Phospholipid-surfactant vesicles based hydrogels for the topical administration of diclofenac diethylamine

Skin and mucosa represent commonly employed routes for the administration of several drugs with favorable physical-chemical properties (i.d molecular weight ≤500 Da; partition coefficient ~1 for skin). Penetration, permeation and, finally, absorption of topically applied drugs can be challenging since mucosa and, even more, the skin, act as natural barriers [1]. In the last decades, several strategies have been developed to promote drug absorption across mucosa and skin barriers, including lipid vesicular systems.
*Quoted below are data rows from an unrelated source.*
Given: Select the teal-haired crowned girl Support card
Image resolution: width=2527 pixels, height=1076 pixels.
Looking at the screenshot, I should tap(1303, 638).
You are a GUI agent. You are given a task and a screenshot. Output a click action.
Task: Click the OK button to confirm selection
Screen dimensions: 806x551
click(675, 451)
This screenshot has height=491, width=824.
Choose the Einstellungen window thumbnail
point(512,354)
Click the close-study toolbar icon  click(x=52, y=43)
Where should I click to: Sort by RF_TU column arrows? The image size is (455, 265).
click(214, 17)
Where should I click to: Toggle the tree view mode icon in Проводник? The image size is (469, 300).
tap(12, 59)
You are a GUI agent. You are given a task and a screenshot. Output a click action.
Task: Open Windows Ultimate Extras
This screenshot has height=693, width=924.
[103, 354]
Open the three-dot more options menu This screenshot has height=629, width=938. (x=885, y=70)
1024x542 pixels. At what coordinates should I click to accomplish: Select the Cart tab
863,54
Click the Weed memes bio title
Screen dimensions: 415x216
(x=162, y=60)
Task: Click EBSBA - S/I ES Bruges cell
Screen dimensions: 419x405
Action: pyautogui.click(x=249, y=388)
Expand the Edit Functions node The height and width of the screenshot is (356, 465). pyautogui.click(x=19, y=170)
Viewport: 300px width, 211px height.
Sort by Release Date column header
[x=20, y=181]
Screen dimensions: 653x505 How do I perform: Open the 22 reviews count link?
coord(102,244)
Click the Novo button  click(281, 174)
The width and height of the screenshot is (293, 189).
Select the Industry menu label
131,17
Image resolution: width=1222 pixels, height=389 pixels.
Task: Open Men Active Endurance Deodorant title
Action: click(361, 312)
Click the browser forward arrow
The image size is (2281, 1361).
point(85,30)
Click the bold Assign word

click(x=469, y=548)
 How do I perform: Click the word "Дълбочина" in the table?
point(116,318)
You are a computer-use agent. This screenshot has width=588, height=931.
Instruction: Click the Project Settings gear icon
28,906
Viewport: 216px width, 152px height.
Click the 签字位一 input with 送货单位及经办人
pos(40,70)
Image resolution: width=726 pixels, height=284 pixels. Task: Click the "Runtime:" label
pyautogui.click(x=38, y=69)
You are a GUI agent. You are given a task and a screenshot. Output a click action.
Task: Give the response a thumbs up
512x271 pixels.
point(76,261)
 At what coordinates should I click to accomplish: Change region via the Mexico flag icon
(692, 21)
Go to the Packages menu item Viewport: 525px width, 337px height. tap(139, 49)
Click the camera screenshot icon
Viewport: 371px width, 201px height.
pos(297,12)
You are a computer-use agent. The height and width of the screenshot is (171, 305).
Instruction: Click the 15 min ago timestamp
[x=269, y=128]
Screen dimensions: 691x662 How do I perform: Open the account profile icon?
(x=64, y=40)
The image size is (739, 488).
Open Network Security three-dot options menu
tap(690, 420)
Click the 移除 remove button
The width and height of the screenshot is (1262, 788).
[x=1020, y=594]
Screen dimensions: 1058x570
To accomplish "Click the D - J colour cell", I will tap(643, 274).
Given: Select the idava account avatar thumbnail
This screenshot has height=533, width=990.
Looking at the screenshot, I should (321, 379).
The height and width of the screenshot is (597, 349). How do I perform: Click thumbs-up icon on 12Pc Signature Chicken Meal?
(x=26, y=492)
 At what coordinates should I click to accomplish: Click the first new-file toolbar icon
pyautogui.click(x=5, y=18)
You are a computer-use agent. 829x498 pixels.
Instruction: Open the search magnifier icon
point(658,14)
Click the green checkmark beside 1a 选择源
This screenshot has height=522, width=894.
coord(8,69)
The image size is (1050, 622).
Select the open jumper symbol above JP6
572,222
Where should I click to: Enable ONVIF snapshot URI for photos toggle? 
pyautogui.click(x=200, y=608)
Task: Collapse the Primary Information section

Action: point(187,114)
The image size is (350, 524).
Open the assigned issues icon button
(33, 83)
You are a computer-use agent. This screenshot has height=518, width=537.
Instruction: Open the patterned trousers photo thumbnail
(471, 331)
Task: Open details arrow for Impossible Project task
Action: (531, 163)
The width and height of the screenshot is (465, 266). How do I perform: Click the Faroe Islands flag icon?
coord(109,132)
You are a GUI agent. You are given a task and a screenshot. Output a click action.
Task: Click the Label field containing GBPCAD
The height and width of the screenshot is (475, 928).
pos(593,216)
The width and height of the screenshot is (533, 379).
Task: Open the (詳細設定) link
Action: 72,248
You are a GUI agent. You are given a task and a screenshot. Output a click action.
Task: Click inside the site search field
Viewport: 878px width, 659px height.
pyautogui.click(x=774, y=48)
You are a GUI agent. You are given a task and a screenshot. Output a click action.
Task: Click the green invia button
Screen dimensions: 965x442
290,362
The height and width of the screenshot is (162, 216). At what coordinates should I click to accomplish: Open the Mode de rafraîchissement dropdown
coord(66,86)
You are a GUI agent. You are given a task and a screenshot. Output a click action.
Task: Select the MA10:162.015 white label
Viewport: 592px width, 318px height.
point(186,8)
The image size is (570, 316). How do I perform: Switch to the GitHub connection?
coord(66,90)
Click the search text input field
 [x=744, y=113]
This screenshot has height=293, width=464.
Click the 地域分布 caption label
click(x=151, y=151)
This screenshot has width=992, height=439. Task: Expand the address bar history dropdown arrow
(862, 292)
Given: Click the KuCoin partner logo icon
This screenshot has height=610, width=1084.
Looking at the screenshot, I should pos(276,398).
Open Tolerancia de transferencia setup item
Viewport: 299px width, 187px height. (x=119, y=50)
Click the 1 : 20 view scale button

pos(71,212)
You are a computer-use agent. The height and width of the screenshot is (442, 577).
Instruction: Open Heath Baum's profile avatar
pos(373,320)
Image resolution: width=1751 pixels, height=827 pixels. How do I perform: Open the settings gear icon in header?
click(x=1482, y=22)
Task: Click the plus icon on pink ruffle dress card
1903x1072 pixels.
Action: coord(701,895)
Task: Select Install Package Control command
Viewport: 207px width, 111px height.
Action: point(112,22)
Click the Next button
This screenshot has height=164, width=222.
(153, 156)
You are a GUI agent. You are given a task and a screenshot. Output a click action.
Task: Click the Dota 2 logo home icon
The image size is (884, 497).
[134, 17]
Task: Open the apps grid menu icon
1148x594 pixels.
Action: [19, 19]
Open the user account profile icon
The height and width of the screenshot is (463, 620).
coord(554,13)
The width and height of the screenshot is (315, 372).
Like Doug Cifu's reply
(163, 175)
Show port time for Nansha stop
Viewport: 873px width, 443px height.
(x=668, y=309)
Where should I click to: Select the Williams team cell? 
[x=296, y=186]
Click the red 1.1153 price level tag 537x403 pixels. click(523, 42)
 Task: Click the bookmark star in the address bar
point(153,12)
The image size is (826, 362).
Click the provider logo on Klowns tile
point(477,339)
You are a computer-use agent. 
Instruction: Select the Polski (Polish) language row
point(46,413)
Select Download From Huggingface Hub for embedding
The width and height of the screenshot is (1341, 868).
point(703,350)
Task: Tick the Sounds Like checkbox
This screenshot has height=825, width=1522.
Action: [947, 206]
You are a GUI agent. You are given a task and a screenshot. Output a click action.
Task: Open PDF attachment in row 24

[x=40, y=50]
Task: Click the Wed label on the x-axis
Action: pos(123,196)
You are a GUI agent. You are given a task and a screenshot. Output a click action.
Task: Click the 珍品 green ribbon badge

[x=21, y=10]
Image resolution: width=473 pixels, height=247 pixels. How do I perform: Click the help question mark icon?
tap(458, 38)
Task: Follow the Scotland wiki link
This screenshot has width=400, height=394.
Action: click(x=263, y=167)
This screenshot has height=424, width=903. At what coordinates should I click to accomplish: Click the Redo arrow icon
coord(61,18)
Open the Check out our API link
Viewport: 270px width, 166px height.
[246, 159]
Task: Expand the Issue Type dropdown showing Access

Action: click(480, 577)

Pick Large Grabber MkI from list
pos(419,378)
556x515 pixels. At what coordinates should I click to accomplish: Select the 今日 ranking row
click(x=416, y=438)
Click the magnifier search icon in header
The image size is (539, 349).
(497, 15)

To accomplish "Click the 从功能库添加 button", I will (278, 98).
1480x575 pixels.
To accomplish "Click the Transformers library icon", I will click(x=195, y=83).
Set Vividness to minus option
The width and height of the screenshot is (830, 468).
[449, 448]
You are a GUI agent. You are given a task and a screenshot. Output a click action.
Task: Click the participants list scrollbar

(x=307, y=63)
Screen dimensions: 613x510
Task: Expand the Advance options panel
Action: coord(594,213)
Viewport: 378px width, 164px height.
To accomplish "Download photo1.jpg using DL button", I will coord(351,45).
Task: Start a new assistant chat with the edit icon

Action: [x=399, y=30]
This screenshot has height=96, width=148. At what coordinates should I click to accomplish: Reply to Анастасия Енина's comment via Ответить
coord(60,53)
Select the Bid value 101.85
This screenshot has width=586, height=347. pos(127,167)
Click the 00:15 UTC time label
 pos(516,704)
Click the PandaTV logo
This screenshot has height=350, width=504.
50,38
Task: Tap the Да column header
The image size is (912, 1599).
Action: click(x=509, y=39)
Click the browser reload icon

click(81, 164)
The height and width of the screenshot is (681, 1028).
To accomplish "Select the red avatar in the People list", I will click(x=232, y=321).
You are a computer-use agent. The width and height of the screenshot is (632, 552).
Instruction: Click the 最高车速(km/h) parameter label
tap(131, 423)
These systems include liposomes, niosomes, ethosomes, and elastic and deformable vesicles, also known as transferosomes [2]. Particularly, transferosomes, which are formed by phospholipids and a non-ionic surfactant, acting as an “edge activator”, are able to squeeze among the layers of the skin and release the drug more deeply, thereby promoting absorption and a more effective local (and eventually systemic) pharmacological effect [3]. The aim of the study was to prepare and characterize mixed vesicles formed by phospholipids and the non-ionic surfactant polyglyceryl-3metylglucose distearate to improve the delivery across the skin and mucosa of the anti-inflammatory drug diclofenac diethylamine.